Die Musterquarantäneordnung gäbe das her, sagt Braun. Für die Heimkehrer ist das unter Umständen eine teure Regelung. Denn eine Lohnweiterzahlung wird es nicht geben und auch ein eventueller Test, um die Quarantäne nach Tag fünf abzukürzen, belastet das eigene Konto. "Wer eine Urlaubsreise macht, soll seine Quarantäne selber zahlen", fasst Braun zusammen. Ach und die Gesundheitsämter werden die Einhaltung der Quarantäne kontrollieren. Wie die dauerhaft überlasteten Ämter das hinbekommen sollen, wird leider nicht geklärt.

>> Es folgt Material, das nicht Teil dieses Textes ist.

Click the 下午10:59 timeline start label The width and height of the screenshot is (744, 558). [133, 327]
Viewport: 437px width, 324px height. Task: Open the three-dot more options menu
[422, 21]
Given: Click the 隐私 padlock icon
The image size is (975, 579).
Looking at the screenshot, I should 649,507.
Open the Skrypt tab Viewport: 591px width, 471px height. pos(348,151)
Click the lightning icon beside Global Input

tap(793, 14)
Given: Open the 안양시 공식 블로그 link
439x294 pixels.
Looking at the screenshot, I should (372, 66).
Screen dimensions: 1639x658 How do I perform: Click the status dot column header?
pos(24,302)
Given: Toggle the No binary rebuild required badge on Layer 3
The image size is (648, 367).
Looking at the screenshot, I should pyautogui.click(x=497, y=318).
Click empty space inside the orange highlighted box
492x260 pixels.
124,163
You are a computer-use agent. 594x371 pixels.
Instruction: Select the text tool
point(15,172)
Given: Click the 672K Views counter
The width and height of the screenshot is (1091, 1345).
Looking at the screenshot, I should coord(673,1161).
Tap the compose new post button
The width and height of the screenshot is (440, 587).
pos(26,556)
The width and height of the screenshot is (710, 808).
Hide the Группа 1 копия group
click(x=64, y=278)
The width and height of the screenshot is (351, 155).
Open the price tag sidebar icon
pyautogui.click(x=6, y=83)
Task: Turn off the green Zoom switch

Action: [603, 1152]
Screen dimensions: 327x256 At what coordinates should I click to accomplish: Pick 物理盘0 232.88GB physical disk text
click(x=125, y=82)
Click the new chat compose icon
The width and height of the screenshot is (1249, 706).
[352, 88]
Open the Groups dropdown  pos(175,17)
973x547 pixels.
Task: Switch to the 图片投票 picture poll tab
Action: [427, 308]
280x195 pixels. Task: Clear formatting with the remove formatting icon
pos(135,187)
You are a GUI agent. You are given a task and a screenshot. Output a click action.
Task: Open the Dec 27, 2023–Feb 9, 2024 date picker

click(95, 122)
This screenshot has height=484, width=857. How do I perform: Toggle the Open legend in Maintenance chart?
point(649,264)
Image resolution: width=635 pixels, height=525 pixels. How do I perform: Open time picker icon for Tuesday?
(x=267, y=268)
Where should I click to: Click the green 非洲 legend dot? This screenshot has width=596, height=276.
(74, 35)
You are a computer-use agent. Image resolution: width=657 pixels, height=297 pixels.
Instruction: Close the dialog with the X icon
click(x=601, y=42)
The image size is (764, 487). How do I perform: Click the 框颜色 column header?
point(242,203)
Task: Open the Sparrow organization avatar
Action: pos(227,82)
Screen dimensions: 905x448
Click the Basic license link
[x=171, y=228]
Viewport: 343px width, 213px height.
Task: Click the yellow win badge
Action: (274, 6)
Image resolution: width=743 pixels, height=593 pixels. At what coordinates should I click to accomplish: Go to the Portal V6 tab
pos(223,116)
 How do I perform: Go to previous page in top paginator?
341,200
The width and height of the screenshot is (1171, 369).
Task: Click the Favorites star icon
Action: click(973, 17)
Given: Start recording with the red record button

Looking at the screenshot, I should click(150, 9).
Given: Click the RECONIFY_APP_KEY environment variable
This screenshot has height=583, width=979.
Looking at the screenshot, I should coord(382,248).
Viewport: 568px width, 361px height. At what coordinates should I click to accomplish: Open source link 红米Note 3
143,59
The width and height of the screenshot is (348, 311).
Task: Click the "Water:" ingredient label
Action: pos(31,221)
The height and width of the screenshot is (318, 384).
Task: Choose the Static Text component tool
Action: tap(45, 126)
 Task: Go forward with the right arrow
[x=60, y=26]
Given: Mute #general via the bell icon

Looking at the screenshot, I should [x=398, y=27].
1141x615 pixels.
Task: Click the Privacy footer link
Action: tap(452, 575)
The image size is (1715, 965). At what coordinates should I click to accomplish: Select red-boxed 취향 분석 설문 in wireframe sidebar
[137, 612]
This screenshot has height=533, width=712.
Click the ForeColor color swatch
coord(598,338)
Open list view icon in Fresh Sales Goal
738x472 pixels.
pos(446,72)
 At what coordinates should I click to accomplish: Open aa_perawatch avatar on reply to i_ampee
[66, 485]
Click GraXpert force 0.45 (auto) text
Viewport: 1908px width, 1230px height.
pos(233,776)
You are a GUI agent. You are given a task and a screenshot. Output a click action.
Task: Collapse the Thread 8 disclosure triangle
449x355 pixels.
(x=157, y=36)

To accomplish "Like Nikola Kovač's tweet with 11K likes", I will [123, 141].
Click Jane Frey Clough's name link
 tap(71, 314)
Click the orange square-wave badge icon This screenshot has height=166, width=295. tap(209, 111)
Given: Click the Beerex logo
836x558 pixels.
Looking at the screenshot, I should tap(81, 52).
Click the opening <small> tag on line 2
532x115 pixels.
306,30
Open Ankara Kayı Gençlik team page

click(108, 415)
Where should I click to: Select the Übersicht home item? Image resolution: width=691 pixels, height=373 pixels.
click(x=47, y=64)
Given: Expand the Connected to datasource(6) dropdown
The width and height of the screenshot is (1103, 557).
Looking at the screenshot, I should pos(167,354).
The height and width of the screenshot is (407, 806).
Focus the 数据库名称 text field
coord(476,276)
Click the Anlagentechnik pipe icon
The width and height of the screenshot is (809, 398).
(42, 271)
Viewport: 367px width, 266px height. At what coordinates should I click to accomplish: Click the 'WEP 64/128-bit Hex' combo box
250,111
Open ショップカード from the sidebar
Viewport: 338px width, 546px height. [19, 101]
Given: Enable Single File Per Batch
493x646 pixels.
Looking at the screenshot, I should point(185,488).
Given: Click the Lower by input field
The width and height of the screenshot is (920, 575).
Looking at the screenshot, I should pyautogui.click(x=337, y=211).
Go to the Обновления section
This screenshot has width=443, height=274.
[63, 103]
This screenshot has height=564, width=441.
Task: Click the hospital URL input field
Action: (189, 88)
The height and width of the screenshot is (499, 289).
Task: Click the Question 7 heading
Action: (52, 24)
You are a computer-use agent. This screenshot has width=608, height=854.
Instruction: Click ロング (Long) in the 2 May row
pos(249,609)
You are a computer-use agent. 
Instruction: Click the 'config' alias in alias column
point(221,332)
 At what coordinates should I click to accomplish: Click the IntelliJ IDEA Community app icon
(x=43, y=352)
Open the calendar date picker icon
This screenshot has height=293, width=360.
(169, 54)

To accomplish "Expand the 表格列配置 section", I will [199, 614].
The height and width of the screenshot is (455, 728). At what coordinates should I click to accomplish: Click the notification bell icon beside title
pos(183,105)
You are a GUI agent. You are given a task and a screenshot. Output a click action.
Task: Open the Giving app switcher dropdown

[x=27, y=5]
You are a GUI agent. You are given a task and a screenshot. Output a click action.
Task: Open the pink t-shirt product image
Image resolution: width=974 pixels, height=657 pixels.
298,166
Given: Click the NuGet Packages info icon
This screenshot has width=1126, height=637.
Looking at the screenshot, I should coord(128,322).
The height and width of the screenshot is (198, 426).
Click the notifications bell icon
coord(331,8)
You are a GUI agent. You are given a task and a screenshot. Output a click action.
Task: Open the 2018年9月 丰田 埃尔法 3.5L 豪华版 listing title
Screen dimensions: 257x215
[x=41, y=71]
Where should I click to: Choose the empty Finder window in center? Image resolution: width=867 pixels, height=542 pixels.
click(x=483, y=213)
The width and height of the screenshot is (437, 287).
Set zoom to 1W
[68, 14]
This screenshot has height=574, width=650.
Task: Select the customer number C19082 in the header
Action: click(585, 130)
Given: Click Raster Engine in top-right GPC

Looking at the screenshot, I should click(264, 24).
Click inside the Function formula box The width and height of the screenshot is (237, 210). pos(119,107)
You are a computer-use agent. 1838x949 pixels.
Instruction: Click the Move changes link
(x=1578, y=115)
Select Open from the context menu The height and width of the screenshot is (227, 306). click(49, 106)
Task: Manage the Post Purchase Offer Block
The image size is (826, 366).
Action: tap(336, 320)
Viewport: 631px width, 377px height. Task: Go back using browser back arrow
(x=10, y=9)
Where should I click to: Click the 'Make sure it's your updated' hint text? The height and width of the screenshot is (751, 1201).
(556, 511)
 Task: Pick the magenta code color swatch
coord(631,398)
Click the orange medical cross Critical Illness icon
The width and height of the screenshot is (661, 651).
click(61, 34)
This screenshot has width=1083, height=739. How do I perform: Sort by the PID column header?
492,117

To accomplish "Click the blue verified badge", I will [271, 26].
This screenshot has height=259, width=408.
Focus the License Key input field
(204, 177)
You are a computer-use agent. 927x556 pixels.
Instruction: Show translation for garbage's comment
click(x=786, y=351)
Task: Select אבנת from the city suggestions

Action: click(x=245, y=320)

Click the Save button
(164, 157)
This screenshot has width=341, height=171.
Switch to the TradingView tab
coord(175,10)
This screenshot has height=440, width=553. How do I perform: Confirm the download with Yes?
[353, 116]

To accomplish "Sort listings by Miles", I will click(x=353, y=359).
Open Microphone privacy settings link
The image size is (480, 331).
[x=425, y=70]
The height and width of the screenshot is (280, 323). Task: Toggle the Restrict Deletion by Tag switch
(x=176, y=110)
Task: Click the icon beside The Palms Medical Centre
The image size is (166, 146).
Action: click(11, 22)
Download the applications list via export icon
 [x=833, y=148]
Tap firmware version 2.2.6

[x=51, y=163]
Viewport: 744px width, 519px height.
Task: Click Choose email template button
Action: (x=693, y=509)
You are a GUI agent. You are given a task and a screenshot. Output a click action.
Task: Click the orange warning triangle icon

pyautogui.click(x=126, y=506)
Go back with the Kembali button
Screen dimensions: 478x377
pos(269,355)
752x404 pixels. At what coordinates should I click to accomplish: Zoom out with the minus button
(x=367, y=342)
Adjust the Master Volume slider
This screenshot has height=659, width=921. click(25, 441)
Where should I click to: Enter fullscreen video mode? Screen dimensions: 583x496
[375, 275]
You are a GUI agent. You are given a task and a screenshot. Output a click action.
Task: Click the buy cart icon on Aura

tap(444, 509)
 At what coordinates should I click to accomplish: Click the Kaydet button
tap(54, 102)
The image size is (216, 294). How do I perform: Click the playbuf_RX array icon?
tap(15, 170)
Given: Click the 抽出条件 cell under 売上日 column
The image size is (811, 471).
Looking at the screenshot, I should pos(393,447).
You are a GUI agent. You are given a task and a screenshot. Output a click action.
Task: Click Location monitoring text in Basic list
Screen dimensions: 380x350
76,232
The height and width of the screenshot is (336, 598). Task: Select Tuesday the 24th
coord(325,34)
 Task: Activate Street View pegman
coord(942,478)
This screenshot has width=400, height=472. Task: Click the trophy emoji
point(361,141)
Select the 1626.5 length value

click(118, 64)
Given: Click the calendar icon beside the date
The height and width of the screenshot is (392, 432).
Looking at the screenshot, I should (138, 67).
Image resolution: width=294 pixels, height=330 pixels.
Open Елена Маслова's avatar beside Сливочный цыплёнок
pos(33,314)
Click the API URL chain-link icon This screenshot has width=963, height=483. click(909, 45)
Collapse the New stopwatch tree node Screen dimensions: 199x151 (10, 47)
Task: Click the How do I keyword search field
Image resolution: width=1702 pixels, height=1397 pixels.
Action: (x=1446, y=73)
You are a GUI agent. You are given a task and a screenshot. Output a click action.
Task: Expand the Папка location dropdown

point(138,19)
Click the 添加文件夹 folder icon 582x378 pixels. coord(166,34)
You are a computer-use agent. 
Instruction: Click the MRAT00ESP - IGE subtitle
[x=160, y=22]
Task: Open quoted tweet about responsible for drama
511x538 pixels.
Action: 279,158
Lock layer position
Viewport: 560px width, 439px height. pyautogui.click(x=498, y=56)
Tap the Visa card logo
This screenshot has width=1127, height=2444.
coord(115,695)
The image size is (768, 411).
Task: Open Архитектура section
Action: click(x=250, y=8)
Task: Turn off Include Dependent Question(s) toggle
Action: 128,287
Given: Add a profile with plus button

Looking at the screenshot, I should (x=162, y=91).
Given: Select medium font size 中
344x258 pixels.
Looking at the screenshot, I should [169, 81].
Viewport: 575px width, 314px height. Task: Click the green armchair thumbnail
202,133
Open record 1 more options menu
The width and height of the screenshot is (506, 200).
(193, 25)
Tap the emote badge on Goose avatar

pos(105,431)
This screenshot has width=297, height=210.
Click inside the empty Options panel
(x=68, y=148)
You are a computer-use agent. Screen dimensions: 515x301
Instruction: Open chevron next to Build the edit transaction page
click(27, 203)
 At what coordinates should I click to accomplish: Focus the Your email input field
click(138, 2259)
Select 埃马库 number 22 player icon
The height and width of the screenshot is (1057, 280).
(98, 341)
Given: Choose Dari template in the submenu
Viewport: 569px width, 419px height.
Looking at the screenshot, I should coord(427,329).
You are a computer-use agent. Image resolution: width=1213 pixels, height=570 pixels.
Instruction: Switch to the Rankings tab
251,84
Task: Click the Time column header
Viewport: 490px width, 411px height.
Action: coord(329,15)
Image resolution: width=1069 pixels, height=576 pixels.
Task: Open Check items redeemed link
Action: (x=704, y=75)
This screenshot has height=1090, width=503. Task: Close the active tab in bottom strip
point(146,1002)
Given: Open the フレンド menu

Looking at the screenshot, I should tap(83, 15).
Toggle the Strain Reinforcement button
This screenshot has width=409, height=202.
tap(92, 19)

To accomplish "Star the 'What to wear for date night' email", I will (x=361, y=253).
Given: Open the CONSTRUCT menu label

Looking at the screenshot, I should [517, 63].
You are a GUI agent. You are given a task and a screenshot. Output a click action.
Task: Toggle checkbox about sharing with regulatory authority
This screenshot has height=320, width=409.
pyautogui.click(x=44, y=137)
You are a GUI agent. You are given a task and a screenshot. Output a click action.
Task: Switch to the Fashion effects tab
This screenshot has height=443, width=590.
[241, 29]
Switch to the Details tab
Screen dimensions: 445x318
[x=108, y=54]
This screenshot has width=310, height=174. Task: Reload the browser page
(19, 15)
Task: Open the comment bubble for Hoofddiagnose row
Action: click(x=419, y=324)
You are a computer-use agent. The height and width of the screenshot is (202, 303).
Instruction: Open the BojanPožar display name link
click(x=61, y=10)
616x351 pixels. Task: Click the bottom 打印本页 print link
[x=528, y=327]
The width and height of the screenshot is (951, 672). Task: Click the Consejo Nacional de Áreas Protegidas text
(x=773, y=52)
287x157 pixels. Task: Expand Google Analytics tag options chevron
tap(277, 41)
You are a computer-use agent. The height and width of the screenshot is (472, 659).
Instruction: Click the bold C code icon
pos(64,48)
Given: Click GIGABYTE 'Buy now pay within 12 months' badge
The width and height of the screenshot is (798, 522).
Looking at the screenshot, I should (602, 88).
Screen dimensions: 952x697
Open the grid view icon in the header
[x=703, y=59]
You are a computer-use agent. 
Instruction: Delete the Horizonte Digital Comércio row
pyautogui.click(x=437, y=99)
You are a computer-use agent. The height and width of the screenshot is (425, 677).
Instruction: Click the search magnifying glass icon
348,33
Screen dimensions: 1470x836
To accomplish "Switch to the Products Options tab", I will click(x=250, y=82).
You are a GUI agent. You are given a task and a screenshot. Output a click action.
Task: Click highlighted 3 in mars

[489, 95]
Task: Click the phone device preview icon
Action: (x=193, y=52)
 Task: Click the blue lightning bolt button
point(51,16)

Die Bundesregierung zieht also die Zügel an. Das gilt für Auslandsreisen genauso wie bei der Begrenzung von Personenanzahl bei privaten Partys und beim beschlossenen Mindestbußgeld von 50 Euro für Maskenverweigerer. Dass das auch eingetrieben wird, daran lässt Braun keinen Zweifel. "Wenn wir eine Maskenpflicht anordnen, meinen wir es ernst."
Und das aus guten Grund, findet Melanie Brinkmann, Virologin am Helmholtz-Zentrum für Infektionsforschung. Sie sagt über Masken: "Sie sind tatsächlich zusammen mit dem Abstandhalten das einzige, was wir haben." Allerdings würde ihrer Einschätzung nach eine Quarantäne von sieben Tagen ausreichen. Die meisten Infizierten wären in den "Tagen 2-3-4" am ansteckendsten. Und nach sieben Tagen sei der Höhepunkt der Ansteckbarkeit fast immer vorbei.
Eine zusätzliche Entspannung könnten Schnelltests sein, die gegen Ende des Jahres in breitem Maße erhältlich sein werden. Sie böten "innerhalb von ein paar Minuten" ein Ergebnis, so Brinkmann. Sie seien zwar nicht so zuverlässig wie die derzeit genutzten PCR-Tests, "aber eine hochinfektiöse Personen kann man so schon identifizieren". So könne man zum Beispiel auch Besucher vor Konzerten durchtesten und ein Stück weiter in Richtung gewohntes Leben zurückfinden. Die Kosten für einen solchen Test liegen bei rund einem Euro. Ob sie derzeit in ein Konzert gehen würde, fragt die Gastgeberin Maybrit Illner. "Es gibt Voraussetzungen, unter denen ich mich in einen Konzertsaal setzen würde, aber die Liste ist lang", gibt die Virologin zu. Das klingt dann auch schon wieder besorgniserregend.
Und auch die Medizin-Ethikerin Alena Buyx befürchtet, dass unser Leben ohne die Schnelltests kein besonders schönes wird. Sie spricht von einem "Winter der Entsagungen, der uns vor Augen steht" sollte das mit den Schnelltests nicht klappen.